Apache* Spark*¶

This tutorial describes how to install, configure, and run Apache Spark on Clear Linux* OS. Apache Spark is a fast general-purpose cluster computing system with the following features:

Provides high-level APIs in Java*, Scala*, Python*, and R*.
Includes an optimized engine that supports general execution graphs.
Supports high-level tools including Spark SQL, MLlib, GraphX, and Spark Streaming.

In this tutorial, you will install Spark on a single machine running the master daemon and a worker daemon.

Prerequisites¶

This tutorial assumes you have installed Clear Linux OS on your host system. For detailed instructions on installing Clear Linux OS on a bare metal system, visit the bare metal installation guide.

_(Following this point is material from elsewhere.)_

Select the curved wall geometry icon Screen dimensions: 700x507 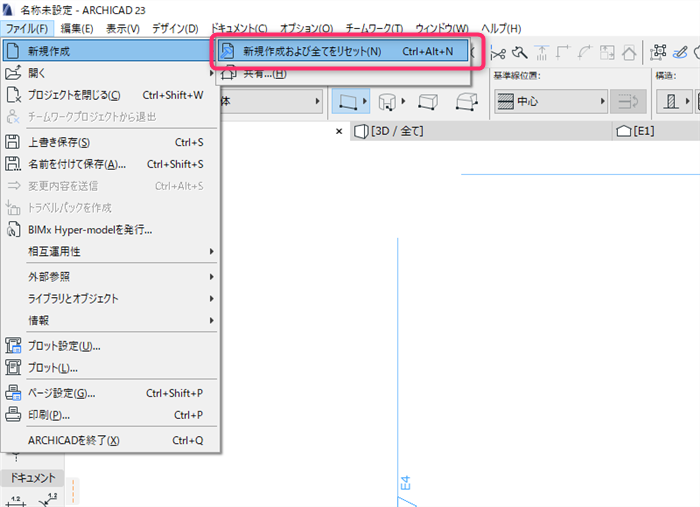click(387, 102)
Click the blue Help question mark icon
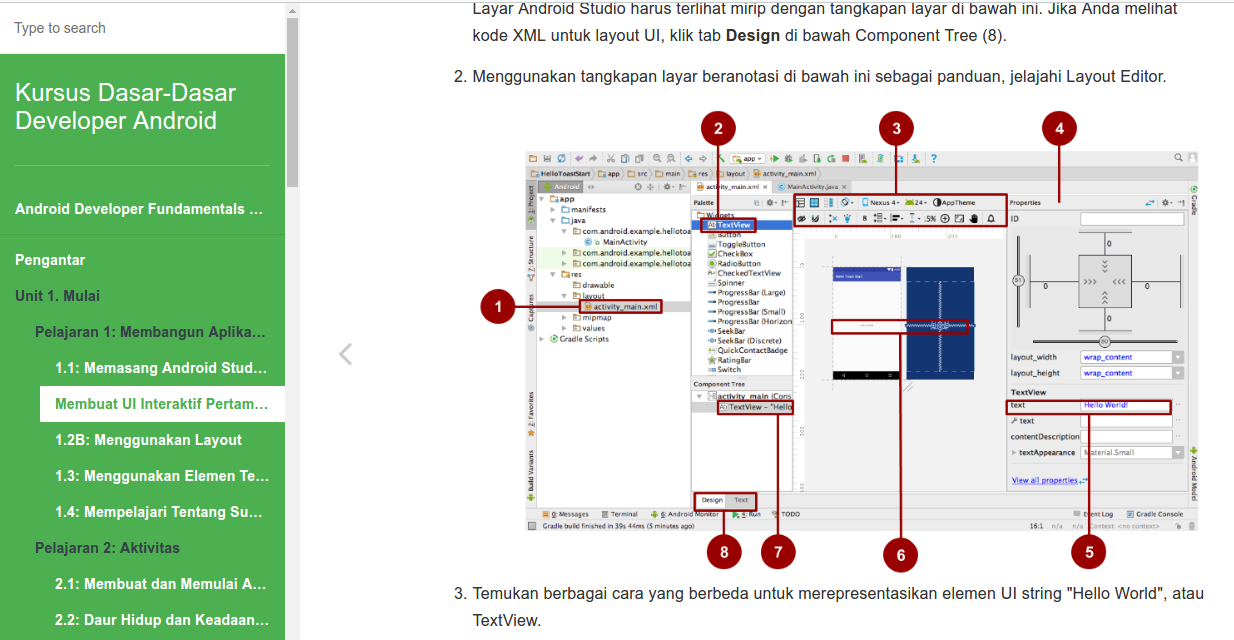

Before you install any new packages, update Clear Linux OS with the following command:

sudo swupd update

Install Apache Spark¶

Apache Spark is included in the big-data-basic bundle. To install the framework, enter:

sudo swupd bundle-add big-data-basic

Configure Apache Spark¶

Create the configuration directory with the command:
```
sudo mkdir /etc/spark
```
Copy the default templates from /usr/share/defaults/spark to /etc/spark with the command:
```
sudo cp /usr/share/defaults/spark/* /etc/spark
```
注解

Since Clear Linux OS is a stateless system, you should never modify the files under the /usr/share/defaults directory. The software updater overwrites those files.

Copy the template files below to create custom configuration files:

sudo cp /etc/spark/spark-defaults.conf.template /etc/spark/spark-defaults.conf
sudo cp /etc/spark/spark-env.sh.template /etc/spark/spark-env.sh
sudo cp /etc/spark/log4j.properties.template /etc/spark/log4j.properties

Edit the /etc/spark/spark-env.sh file and add the SPARK_MASTER_HOST variable. Replace the example address below with your localhost IP address. View your IP address using the hostname -I command.
```
SPARK_MASTER_HOST="10.300.200.100"
```
注解

This optional step enables the master’s web user interface to view information needed later in this tutorial.
Edit the /etc/spark/spark-defaults.conf file and update the spark.master variable with the SPARK_MASTER_HOST address and port 7077.
```
spark.master    spark://10.300.200.100:7077
```

Start the master server and a worker daemon¶

Start the master server using:

sudo /usr/share/apache-spark/sbin/./start-master.sh

Start one worker daemon and connect it to the master using the spark.master variable defined earlier:
```
sudo /usr/share/apache-spark/sbin/./start-slave.sh spark://10.300.200.100:7077
```
Open an internet browser and view the worker daemon information using the master’s IP address and port 8080:
```
http://10.300.200.100:8080
```

Run the Spark wordcount example¶

Run the wordcount example using a file on your local host and output the results to a new file with the following command:

sudo spark-submit /usr/share/apache-spark/examples/src/main/python/wordcount.py ~/Documents/example_file > ~/Documents/results

Open an internet browser and view the application information using the master’s IP address and port 8080:
```
http://10.300.200.100:8080
```
View the results of the wordcount application in the ~/Documents/results file.

Congratulations!

You successfully installed and set up a standalone Apache Spark cluster. Additionally, you ran a simple wordcount example.